*** Opening Raw data ***

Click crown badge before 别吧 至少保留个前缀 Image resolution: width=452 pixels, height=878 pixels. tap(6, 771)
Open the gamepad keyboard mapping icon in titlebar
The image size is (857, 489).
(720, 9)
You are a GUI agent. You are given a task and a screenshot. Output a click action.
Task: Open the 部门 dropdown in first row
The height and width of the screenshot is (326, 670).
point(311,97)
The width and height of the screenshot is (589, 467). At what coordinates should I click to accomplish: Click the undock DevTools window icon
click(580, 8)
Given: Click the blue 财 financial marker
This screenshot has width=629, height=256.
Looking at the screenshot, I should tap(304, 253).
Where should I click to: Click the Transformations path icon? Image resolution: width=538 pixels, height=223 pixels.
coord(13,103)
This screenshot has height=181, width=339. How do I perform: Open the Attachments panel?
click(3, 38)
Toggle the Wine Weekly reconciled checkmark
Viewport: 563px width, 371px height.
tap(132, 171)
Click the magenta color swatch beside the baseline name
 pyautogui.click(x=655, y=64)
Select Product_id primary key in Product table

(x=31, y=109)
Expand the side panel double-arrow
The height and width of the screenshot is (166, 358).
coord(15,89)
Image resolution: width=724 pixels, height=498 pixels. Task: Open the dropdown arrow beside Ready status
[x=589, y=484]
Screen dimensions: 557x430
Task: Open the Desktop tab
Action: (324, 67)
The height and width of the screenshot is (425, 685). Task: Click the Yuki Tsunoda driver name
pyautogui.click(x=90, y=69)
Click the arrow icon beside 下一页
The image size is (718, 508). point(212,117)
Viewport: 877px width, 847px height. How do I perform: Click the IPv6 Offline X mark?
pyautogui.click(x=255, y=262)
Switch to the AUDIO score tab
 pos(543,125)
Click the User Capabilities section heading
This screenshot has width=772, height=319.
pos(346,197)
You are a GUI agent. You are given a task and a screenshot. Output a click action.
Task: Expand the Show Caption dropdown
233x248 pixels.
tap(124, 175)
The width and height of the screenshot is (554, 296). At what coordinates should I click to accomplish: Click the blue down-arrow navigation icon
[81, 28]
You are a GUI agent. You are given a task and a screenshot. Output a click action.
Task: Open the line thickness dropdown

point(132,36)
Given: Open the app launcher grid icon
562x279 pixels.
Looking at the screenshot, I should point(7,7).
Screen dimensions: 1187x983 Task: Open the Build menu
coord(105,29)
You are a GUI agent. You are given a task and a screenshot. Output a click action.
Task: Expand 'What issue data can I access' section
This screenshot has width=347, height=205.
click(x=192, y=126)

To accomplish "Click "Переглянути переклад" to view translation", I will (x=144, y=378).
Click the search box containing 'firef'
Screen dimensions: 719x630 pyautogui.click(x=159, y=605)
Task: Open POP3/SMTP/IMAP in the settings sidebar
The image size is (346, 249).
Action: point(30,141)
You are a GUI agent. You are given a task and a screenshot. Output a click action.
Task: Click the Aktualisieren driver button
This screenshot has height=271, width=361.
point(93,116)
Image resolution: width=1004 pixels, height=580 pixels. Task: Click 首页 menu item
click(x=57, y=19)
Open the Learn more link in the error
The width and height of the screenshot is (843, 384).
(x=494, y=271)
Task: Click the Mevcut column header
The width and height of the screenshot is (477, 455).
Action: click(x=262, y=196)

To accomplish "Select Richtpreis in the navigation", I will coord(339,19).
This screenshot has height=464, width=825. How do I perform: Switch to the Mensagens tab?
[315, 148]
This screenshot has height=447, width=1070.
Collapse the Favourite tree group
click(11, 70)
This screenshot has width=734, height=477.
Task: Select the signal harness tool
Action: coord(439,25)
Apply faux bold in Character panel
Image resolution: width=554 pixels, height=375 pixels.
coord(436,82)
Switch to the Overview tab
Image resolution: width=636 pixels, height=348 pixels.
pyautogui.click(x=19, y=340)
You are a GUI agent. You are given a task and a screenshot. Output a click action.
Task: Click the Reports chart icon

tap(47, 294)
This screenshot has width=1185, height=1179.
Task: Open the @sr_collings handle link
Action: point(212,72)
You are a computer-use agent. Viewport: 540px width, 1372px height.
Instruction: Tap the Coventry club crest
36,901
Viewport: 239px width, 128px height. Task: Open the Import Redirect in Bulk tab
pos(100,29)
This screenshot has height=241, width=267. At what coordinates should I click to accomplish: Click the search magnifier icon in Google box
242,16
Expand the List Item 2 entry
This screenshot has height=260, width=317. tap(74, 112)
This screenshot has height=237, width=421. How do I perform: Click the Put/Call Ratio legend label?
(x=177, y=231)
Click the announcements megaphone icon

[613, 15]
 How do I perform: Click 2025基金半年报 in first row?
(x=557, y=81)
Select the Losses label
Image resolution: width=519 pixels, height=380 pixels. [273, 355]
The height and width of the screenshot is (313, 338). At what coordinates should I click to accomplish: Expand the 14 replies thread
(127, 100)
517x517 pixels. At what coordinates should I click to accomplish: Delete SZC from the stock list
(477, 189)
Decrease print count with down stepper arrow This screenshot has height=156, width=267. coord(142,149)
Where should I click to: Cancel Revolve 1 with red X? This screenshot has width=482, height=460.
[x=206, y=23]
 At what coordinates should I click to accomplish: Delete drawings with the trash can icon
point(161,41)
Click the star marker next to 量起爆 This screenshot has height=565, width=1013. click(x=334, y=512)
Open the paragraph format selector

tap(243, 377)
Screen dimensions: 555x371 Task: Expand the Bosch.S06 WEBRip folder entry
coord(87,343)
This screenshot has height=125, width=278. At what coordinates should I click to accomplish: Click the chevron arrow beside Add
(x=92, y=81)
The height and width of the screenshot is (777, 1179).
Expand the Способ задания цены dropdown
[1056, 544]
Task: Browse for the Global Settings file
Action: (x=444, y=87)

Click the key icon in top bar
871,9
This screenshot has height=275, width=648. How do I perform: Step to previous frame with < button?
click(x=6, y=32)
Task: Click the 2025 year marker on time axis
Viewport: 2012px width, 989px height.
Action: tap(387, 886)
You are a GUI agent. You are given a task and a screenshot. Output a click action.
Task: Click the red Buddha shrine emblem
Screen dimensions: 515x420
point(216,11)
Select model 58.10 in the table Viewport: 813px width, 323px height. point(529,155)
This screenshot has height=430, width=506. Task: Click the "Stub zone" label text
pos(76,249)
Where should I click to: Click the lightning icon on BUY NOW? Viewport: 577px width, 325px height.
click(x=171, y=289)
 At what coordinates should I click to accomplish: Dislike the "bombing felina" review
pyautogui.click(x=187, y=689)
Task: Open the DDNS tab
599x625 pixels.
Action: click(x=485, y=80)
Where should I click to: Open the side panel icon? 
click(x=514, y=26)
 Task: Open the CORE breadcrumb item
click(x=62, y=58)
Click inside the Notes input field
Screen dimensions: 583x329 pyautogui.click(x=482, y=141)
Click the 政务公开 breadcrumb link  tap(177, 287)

*** Closing Raw data ***

Assigned task - Using the records above, copy every line that has the word "section" in it.

Written answer -
Click the User Capabilities section heading
Task: Expand 'What issue data can I access' section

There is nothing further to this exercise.